§ **About this exercise**: Set every entry down again precisely.

[Dataset excerpts]
───
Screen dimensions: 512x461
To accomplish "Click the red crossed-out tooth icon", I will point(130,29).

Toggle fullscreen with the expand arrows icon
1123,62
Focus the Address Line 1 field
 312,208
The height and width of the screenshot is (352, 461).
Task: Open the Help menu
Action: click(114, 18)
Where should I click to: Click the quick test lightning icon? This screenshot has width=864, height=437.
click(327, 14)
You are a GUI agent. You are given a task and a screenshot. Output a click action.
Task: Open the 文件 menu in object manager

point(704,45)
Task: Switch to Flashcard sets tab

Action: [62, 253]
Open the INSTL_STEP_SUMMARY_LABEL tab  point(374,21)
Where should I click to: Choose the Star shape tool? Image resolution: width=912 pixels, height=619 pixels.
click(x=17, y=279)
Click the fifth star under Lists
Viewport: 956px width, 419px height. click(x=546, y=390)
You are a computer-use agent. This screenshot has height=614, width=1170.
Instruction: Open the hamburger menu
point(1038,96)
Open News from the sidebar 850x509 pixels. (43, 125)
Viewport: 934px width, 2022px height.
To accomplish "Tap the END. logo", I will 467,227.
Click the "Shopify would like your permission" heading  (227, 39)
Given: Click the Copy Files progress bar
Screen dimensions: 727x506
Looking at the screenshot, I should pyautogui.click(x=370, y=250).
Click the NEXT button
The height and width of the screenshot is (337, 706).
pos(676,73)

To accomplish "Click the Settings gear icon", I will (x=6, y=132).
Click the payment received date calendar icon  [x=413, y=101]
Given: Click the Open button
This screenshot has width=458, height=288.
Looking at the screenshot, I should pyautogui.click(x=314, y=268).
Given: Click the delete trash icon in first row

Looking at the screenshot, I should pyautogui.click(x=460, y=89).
───
§ **Exercise solution**:
Screen dimensions: 512x461
To accomplish "Click the red crossed-out tooth icon", I will point(130,29).

Toggle fullscreen with the expand arrows icon
1123,62
Focus the Address Line 1 field
 312,208
The height and width of the screenshot is (352, 461).
Task: Open the Help menu
Action: click(114, 18)
Where should I click to: Click the quick test lightning icon? This screenshot has width=864, height=437.
click(327, 14)
You are a GUI agent. You are given a task and a screenshot. Output a click action.
Task: Open the 文件 menu in object manager

point(704,45)
Task: Switch to Flashcard sets tab

Action: [62, 253]
Open the INSTL_STEP_SUMMARY_LABEL tab  point(374,21)
Where should I click to: Choose the Star shape tool? Image resolution: width=912 pixels, height=619 pixels.
click(x=17, y=279)
Click the fifth star under Lists
Viewport: 956px width, 419px height. click(x=546, y=390)
You are a computer-use agent. This screenshot has height=614, width=1170.
Instruction: Open the hamburger menu
point(1038,96)
Open News from the sidebar 850x509 pixels. (43, 125)
Viewport: 934px width, 2022px height.
To accomplish "Tap the END. logo", I will 467,227.
Click the "Shopify would like your permission" heading  (227, 39)
Given: Click the Copy Files progress bar
Screen dimensions: 727x506
Looking at the screenshot, I should pyautogui.click(x=370, y=250).
Click the NEXT button
The height and width of the screenshot is (337, 706).
pos(676,73)

To accomplish "Click the Settings gear icon", I will (x=6, y=132).
Click the payment received date calendar icon  [x=413, y=101]
Given: Click the Open button
This screenshot has width=458, height=288.
Looking at the screenshot, I should pyautogui.click(x=314, y=268).
Given: Click the delete trash icon in first row

Looking at the screenshot, I should pyautogui.click(x=460, y=89).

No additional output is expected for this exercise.